As shown in our study and other previously published studies, most patients still died of cancer progression, indicating that it was a systemic disease at the time of distant metastasis; systemic chemotherapy was used to control the systemic micrometastasis and possible accelerated repopulation of tumor after ablation. HAI-FUDR is effective in shrinking hepatic metastases and improving survival[7],[8], but repeated chemotherapy may still result in cumulative toxicity. Therefore, the addition of RFA to systemic chemotherapy plus HAI-FUDR can enhance efficiency in destroying metastases (especially hepatic metastases), which may reduce the need for cycles of chemotherapy. The peripheral part of hepatic metastases usually has a rich blood supply, whereas the central part has a poor blood supply. Thus, chemotherapeutic agents can target the peripheral part effectively, whereas RFA can destroy the central part of metastases more effectively after chemotherapy.

High level of CEA and maximal diameter of hepatic metastases >5 cm were associated with worse prognosis, and the former was validated in two large, randomized phase III studies of metastatic colorectal cancer[35]. High CEA level may represent advanced stage of metastasis. In addition, larger hepatic metastases may easily lead to hepatic dysfunction and failure, which was a major cause of death in patients with extensive hepatic metastases. By contrast, another study indicated that preoperative CEA level was not an independent prognostic factor for survival[36].

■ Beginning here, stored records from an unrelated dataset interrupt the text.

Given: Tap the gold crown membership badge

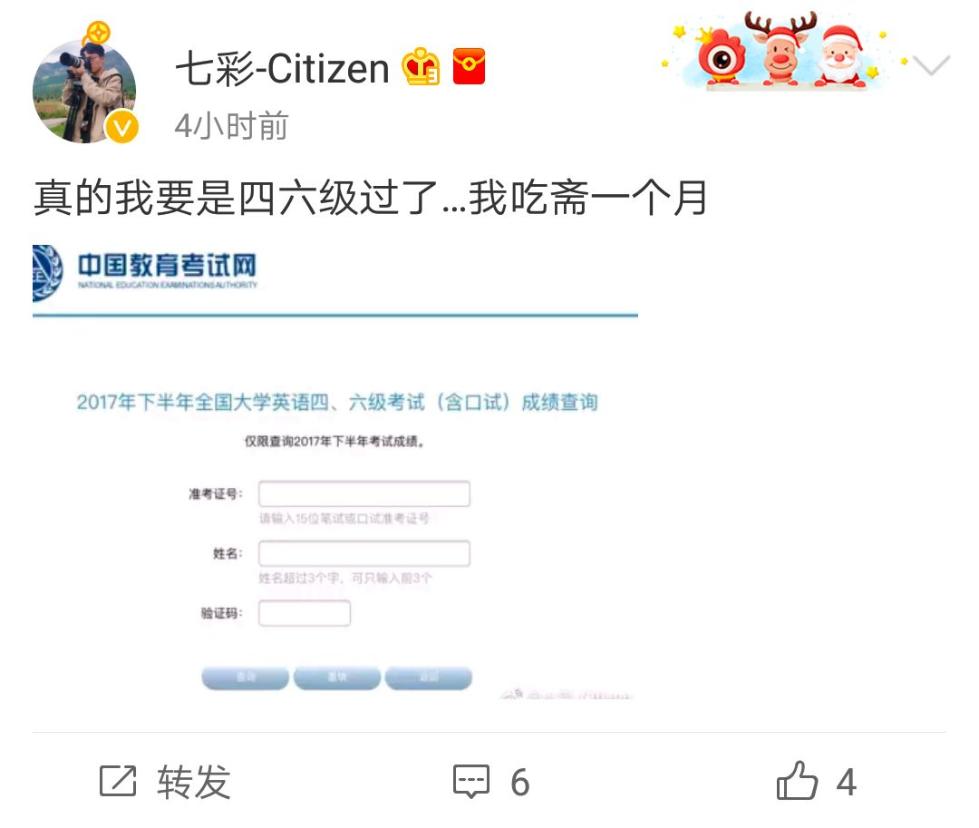Looking at the screenshot, I should pyautogui.click(x=420, y=66).
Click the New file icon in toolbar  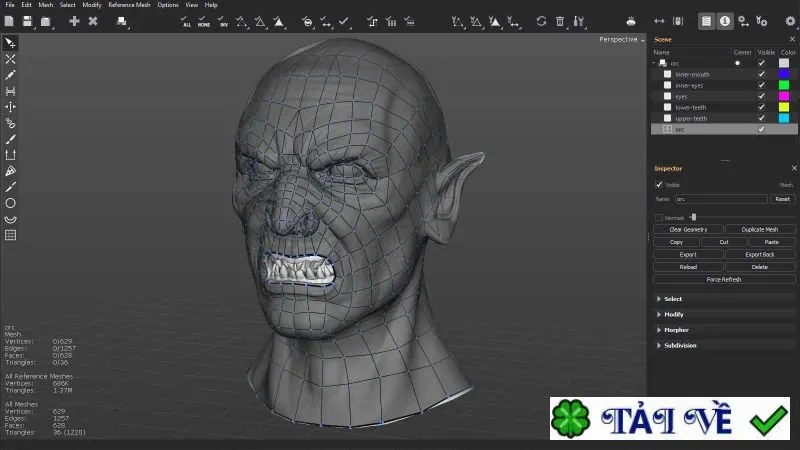coord(9,21)
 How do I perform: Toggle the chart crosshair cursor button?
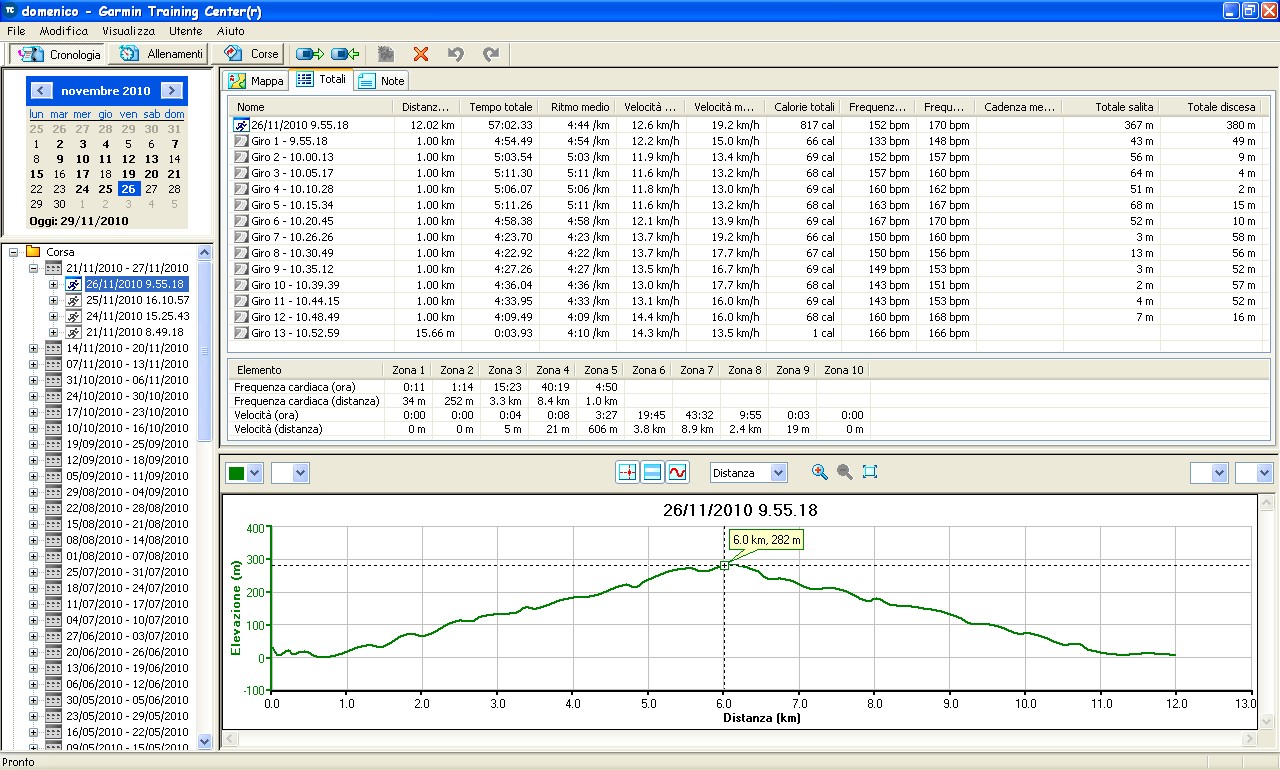[x=627, y=472]
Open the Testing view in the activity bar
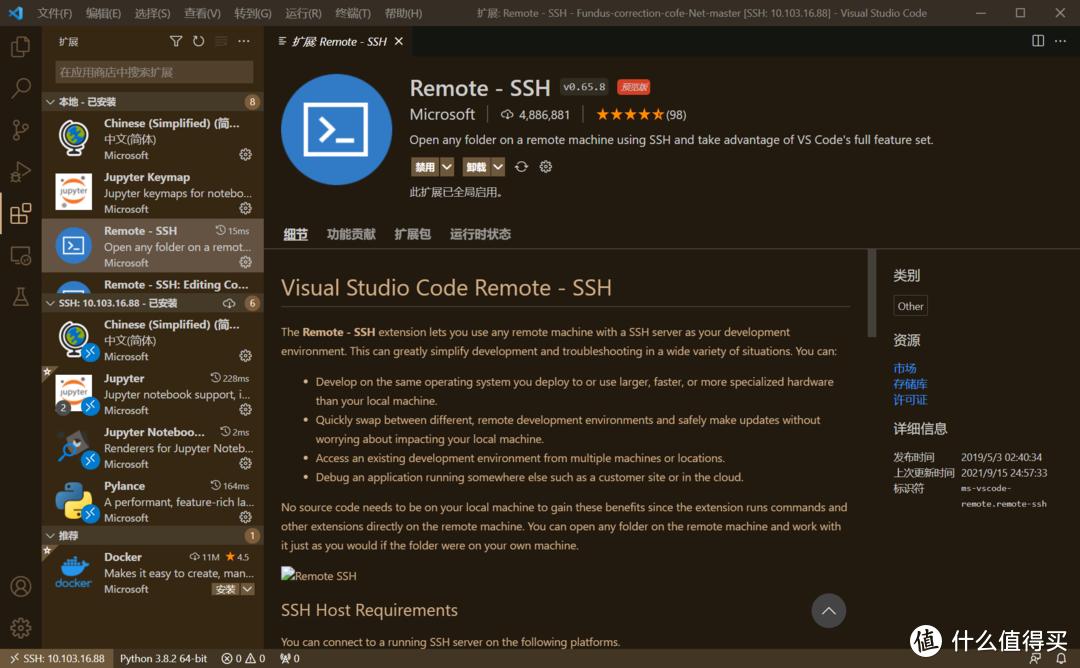 [x=20, y=297]
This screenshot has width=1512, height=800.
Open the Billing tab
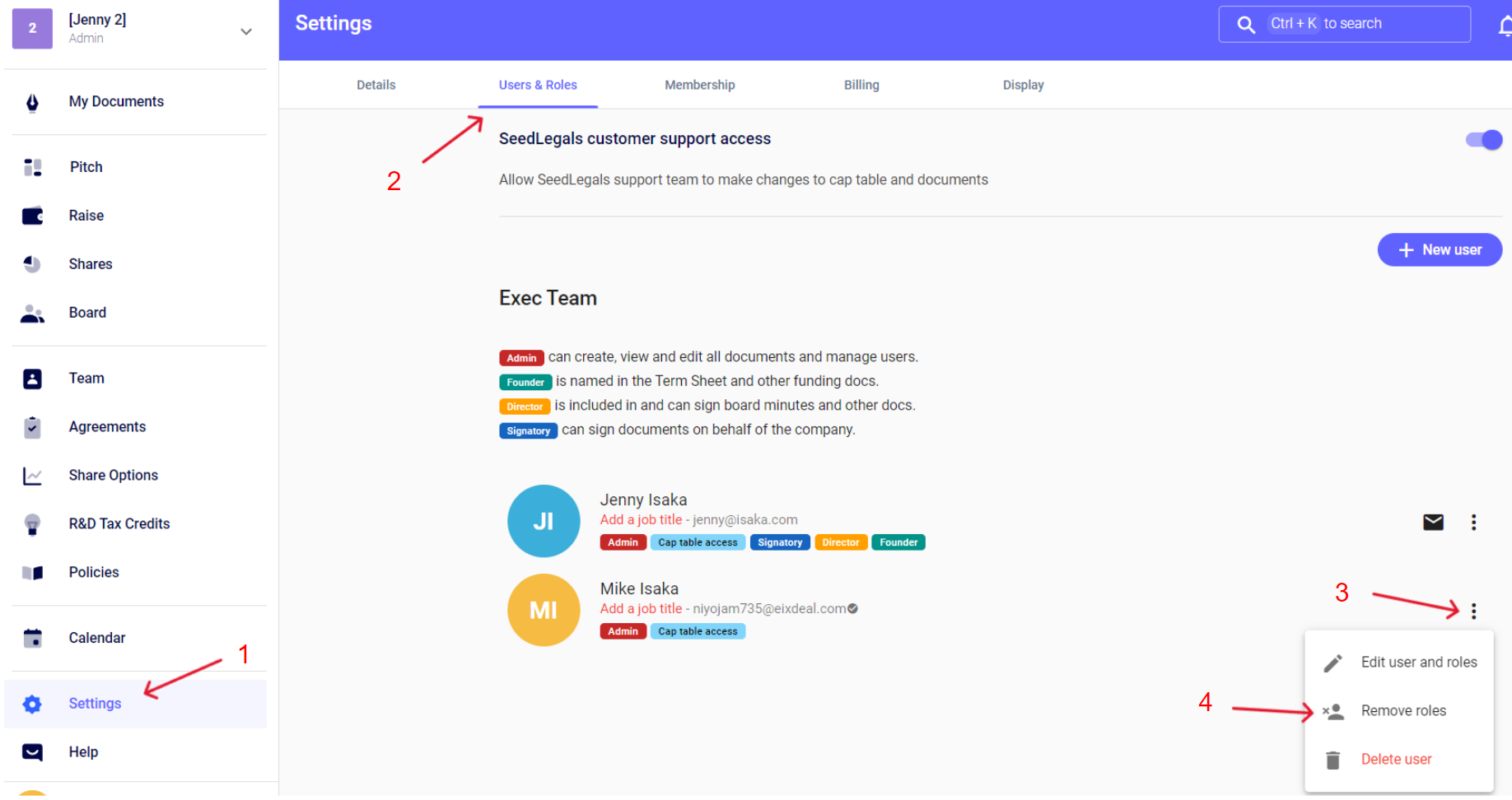click(x=861, y=85)
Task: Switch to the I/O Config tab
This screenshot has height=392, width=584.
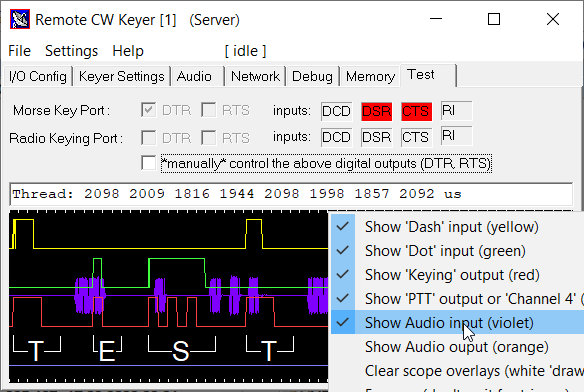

This study had notable limitations: it was a retrospective study, lacked randomization, and had a relatively small sample size. Randomized controlled trial is needed in the future. However, our results still indicate that further study investigating how to optimize debulking treatment (in terms of extent and frequency) is warranted.

In conclusion, our data indicate that the addition of RFA to systemic chemotherapy plus HAI-FUDR prolonged survival for patients with both unresectable hepatic and pulmonary metastases from colorectal cancer. Future prospective studies are needed to confirm the finding of this retrospective study.